While I agree that it's probably already time to go to 1U on Levemir, timing can be everything with Levemir. Not waiting long enough on a particular dose compounds the bouncing. Elizabeth has done a good job with holding doses on Lantus, but poor Munchie bounces hard. One of the keys to leveling out those bounces on Levemir is to stay the course with one particular dose for
at least 5 days. Of course one should also consider the cat's history and a DKA survivor warrants perhaps more aggressive dosing, but surpassing the optimum dose won't help matters either.
Last year Munchie had lows that caused definite rebounds on 1.5U of Lantus and even 1.25U (early Sept.). Even her first day on Levemir at 1U produced a result which wasn't half bad. Going to 1U and holding it should give better results than jumping to 2U just because that was the last Lantus dose. And since we are seeing more cats switching to Levemir because of problems stabilizing on Lantus, basing the Levemir dose off the Lantus dose may be unreliable, for exactly the reasons I stated above - no regulation established on Lantus, (hence the owner's desire to switch) therefore no best Lantus dose upon which to base the Levemir starting dose.
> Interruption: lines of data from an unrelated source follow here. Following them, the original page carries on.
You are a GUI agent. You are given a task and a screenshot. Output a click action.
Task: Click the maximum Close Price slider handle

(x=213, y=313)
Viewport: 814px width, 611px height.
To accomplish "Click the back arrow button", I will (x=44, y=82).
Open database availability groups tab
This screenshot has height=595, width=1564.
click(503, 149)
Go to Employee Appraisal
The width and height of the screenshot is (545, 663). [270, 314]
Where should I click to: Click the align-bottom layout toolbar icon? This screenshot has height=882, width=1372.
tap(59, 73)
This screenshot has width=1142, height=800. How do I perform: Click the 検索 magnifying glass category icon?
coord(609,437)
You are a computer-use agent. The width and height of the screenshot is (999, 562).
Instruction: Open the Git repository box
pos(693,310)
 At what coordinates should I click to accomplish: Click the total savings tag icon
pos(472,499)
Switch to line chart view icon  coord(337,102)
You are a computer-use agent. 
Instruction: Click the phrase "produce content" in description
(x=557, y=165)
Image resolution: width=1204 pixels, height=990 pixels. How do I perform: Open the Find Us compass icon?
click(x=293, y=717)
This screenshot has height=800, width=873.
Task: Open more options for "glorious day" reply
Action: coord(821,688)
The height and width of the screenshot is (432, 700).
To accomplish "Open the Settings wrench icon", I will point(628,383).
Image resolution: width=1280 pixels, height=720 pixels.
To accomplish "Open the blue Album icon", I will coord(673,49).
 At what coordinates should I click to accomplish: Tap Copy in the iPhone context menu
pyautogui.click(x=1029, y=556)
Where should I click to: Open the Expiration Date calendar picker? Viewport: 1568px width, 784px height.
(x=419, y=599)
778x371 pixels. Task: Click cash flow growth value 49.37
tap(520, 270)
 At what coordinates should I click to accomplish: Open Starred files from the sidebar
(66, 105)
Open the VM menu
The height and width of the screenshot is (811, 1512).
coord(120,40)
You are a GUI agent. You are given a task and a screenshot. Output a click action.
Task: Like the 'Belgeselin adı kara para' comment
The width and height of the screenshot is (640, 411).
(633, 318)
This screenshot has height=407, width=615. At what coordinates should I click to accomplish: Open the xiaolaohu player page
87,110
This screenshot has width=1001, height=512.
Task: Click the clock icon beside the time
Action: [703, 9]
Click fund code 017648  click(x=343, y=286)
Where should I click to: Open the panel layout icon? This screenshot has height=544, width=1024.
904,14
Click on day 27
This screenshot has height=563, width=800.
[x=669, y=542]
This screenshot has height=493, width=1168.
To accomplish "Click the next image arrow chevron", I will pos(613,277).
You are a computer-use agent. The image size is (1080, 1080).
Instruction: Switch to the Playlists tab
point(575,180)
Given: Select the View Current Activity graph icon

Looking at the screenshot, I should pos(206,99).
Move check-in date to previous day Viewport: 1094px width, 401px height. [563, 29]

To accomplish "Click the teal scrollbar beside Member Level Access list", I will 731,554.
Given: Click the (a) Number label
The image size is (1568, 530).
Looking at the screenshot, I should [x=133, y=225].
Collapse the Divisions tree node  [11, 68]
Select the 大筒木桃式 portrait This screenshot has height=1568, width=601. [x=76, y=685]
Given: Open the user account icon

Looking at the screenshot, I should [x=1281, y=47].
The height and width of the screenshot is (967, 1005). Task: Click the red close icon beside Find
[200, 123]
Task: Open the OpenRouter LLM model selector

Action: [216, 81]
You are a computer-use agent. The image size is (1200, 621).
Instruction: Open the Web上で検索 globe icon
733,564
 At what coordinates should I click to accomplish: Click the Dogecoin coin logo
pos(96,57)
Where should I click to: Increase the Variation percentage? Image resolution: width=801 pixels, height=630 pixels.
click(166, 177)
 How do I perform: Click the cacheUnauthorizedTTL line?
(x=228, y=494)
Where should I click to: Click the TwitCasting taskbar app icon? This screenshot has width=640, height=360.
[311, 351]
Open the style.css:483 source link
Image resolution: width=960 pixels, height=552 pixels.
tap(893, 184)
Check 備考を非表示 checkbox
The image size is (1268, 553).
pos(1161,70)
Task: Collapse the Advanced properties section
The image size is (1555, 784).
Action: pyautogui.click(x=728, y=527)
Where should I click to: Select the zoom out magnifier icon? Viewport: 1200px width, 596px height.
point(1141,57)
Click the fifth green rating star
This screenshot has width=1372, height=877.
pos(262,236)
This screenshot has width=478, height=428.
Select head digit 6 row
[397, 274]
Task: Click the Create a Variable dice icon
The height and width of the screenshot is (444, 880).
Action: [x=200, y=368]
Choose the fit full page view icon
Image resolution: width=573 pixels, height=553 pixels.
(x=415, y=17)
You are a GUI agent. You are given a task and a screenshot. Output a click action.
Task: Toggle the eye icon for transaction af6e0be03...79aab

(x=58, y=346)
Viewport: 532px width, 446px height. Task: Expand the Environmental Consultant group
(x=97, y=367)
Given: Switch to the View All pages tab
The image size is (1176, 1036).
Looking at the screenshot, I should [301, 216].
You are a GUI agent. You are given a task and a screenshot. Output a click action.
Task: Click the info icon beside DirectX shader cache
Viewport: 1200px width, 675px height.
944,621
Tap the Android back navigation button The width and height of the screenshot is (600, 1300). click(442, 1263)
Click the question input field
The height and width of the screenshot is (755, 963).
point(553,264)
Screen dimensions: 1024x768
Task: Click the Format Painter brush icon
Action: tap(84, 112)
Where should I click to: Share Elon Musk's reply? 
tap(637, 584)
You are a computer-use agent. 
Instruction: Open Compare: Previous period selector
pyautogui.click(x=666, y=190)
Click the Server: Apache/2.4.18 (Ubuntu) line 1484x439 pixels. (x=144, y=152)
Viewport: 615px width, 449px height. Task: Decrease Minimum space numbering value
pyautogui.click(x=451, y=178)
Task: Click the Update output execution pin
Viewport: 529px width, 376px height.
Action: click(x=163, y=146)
Elizabeth, I am afraid that Munchie's other issues may make it more difficult to establish a good dose on any insulin. It would be worth diagnosing pancreatitis via the fPLI test and an ultrasound would be very helpful to determine if the liver and bowels are involved with the inflation, which could indicate Triaditis, as Pamela mentioned. Here's a good article on Pancreatitis and Triaditis with a lot of links to help understand the complicated relationship between the organs involved.
http://www.harpsie.com/pancreatitis.htm
One more
http://www.ibdkitties.net/pancreatitis.html
Hope that helps give you some options. Hang in there!